We need a Q&A

日本語版: 何で誰もQ&Aを作らないんですか?

Why doesn't anyone make a collection of questions and answers?
It's crazy!

If you've skimmed this Discourse, you'll understand.
People ask the same questions over and over again.
People give the same answers, over and over again!
How long will this repeat itself?

Good if we want to put ourselves through the hassle.
But the fact is that everyone wants an "answer".

I have so many questions:

  • What topic should I look at first?
  • Isn't there a topic for my language here?
  • How many times does one sentence need to be read by how many people?
  • Why can others read it 1,000 times and I can only read it 300 times?
  • Where is Common Voice's "Report" reported to? Who's going to fix it? When will it be fixed?
  • Can't I edit low quality sentences in the source text? Or delete it?
  • Can't the pagination of the Collector be specified by number?
  • Can't I hide "skipped" sentence? (Whether it's CommonVoice or The Collector.)
  • How many people would have to "OK" (or "No") a sentence to be adopted (or rejected)?
  • Is "total sentences" the sum of the Collector? (Does that include the source text?)
  • When will the adopted sentences be added to the source text?
  • Can't I verify the source of the sentence with the Collector?
  • Why doesn't Mozilla answer my question written in Japanese! (Yes, they're busy....)
  • There's also the question of my language.

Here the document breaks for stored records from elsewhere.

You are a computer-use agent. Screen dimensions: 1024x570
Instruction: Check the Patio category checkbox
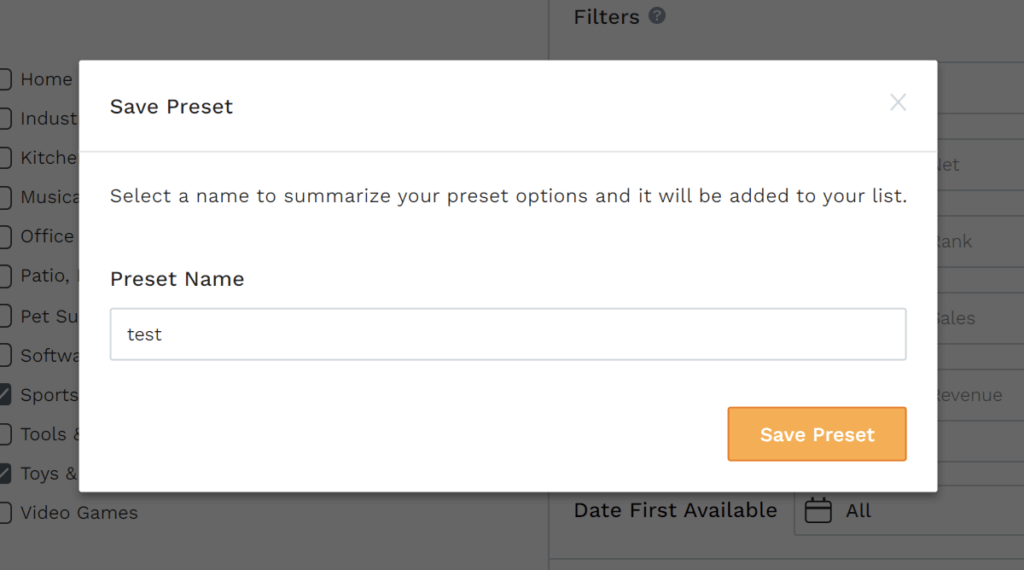(5, 276)
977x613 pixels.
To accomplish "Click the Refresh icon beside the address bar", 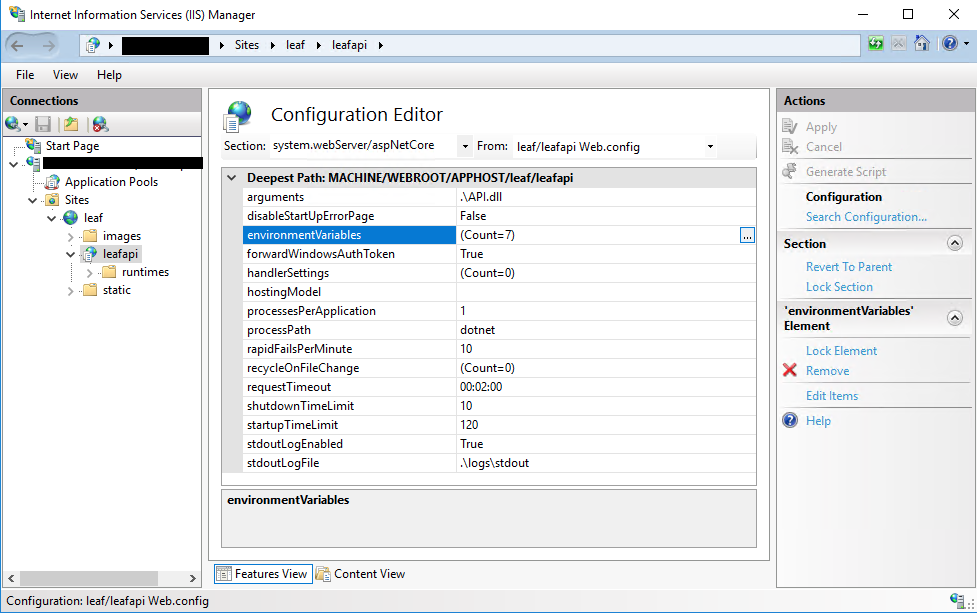I will pyautogui.click(x=876, y=44).
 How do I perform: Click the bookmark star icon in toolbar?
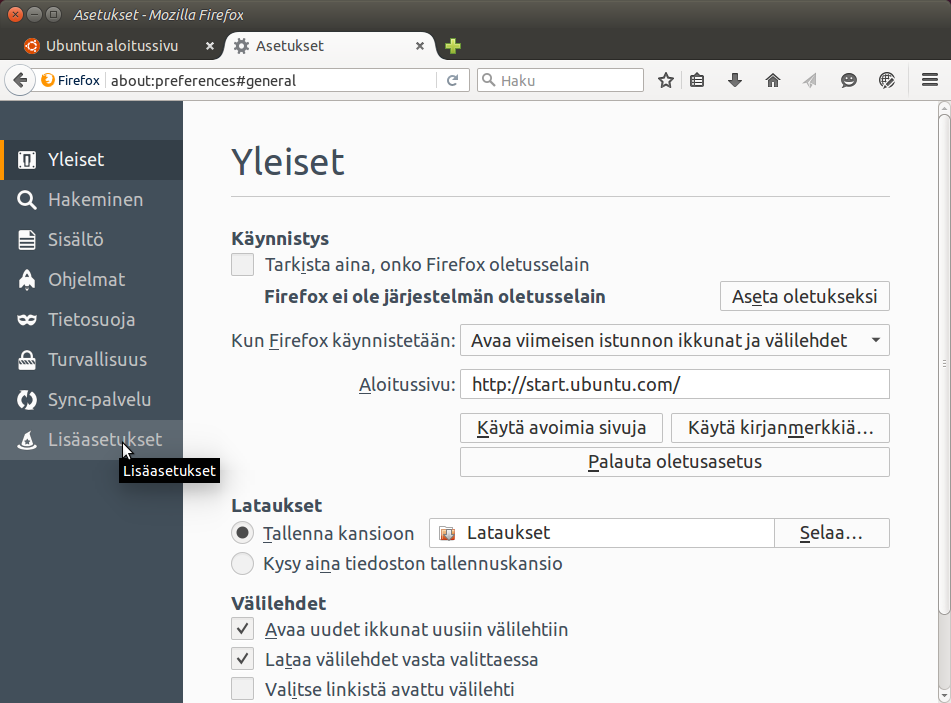pos(666,81)
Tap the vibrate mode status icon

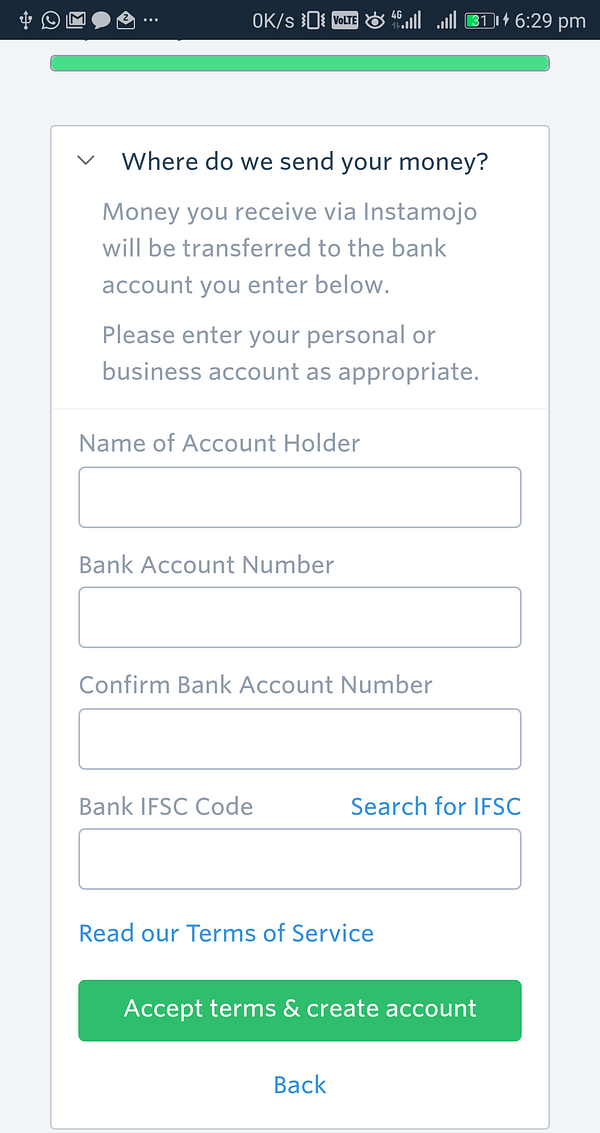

Even if the answer is "no" or "can't" or "don't know", a proper answer should be given.
That list of "answers" is!

There's no Q&A on Common Voice. There are no corpus links. In fact, there aren't even topics for each language.
"Why?" I ask the very question itself.

Are we short-handed? Don't we have an idea?
I seek "answers". What are we missing? What do we need?

Insert: 2020-09-26

Foothold

If we want to activate volunteers in each language, I think we need to make it "easy to understand" in some way. To a non-English speaker, the "alphabetical string" is difficult to read on its own. So it's a lot easier just to keep the information centralized. Yes, even if it works, there will be frequent questions, especially in languages other than "English". It may be impossible to answer all of them. But I'd say it's better than it is now because we easily know where to look (and ask).
There is something missing here that we can "look over". Perhaps the best we can do now is to be able to grasp the "whole". It's about being a foothold for people in minor languages. (Of course, even those who are fluent in English will have trouble sifting through the information.)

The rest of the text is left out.